──────── GIVEN DATA
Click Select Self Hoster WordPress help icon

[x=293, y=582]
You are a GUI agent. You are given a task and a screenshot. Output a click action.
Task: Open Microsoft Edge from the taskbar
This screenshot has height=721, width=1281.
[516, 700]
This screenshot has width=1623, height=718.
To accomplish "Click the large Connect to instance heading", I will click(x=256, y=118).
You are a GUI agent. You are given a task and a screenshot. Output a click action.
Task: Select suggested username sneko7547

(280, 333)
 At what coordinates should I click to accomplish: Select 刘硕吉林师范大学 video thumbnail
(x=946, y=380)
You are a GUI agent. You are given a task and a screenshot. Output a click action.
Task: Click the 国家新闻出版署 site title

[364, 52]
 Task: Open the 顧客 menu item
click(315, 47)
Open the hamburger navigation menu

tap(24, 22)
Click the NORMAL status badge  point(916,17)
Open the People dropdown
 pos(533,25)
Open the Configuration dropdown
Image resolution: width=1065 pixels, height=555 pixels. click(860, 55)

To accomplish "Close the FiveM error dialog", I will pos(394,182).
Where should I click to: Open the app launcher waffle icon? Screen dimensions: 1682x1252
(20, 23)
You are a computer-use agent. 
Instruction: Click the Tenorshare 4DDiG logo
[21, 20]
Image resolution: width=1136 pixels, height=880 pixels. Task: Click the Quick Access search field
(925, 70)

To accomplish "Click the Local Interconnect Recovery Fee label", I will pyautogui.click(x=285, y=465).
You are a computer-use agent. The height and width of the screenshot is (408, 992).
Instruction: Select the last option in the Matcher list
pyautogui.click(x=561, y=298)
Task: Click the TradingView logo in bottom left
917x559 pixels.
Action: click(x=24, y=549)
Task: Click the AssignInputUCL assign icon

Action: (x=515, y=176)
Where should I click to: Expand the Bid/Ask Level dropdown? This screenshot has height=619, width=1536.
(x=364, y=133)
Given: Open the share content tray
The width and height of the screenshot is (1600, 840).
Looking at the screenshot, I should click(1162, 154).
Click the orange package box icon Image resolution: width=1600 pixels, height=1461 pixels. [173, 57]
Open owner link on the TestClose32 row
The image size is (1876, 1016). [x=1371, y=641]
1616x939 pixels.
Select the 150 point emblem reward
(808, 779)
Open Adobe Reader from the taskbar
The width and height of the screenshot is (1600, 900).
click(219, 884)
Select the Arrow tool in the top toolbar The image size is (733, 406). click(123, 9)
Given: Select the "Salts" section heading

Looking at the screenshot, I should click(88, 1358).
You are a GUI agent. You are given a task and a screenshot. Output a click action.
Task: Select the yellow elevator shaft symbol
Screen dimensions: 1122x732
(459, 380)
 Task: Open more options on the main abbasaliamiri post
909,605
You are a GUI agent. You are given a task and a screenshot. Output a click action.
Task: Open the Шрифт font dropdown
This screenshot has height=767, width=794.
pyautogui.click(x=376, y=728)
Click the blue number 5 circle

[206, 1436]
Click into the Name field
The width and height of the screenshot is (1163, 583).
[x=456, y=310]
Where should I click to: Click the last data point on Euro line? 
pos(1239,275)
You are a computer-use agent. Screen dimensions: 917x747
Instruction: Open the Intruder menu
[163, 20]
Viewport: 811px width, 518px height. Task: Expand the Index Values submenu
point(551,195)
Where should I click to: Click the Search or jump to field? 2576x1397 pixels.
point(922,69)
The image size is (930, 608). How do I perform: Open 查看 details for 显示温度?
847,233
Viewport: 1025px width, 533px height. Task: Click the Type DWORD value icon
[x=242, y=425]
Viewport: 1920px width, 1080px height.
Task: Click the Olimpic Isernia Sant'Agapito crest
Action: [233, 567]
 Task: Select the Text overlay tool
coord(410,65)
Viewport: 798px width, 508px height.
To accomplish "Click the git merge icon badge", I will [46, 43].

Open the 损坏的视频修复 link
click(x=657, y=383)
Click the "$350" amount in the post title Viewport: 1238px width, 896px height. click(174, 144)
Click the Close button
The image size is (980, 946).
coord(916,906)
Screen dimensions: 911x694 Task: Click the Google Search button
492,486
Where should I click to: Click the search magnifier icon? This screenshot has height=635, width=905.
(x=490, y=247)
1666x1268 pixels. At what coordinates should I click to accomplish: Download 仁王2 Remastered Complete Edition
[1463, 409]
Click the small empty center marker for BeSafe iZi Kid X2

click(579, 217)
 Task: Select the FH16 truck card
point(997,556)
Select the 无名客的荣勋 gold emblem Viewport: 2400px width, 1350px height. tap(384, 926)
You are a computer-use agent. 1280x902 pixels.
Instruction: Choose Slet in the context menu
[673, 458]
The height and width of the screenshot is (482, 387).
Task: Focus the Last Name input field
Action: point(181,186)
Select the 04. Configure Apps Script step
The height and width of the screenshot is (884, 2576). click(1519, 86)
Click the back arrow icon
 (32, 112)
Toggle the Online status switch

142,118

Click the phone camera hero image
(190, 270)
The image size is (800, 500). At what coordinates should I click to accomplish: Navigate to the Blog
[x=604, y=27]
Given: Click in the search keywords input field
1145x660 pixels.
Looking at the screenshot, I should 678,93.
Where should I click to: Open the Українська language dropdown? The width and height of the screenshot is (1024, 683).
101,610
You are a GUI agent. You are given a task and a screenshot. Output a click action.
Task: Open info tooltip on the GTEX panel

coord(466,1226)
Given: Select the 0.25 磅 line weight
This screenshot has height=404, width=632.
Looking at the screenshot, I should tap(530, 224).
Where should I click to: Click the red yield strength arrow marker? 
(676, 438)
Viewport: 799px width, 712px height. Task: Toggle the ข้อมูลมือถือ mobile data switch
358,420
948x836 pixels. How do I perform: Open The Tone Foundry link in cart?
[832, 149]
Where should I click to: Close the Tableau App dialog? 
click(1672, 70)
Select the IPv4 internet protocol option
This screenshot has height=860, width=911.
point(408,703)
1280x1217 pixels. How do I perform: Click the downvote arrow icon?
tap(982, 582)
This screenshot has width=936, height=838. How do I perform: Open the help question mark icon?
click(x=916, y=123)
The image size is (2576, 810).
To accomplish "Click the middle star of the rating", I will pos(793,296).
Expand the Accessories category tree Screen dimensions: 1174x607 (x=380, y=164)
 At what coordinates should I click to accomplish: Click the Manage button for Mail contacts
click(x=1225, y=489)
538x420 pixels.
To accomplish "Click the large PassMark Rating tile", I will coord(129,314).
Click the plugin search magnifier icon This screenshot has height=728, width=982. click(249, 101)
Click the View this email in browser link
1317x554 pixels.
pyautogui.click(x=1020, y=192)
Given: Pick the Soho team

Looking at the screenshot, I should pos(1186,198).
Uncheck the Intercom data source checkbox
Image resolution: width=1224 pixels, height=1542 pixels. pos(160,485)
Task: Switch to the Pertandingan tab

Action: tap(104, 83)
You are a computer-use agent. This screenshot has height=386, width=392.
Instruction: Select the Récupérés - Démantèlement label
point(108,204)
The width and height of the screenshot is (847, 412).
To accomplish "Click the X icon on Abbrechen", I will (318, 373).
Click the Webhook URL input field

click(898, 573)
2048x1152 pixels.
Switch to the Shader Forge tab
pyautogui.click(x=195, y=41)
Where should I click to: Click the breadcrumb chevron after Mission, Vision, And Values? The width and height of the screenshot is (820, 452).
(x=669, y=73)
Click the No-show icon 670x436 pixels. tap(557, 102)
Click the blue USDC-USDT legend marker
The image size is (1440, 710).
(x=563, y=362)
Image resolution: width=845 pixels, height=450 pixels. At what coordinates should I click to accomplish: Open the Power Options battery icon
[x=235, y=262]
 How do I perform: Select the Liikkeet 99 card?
────────────────
WHAT THE TASK ASKS:
Copy the entries word for word. Start at the first line and end with the line containing "This screenshot has width=1623, height=718.".

PROBLEM SOLUTION:
Click Select Self Hoster WordPress help icon

[x=293, y=582]
You are a GUI agent. You are given a task and a screenshot. Output a click action.
Task: Open Microsoft Edge from the taskbar
This screenshot has height=721, width=1281.
[516, 700]
This screenshot has width=1623, height=718.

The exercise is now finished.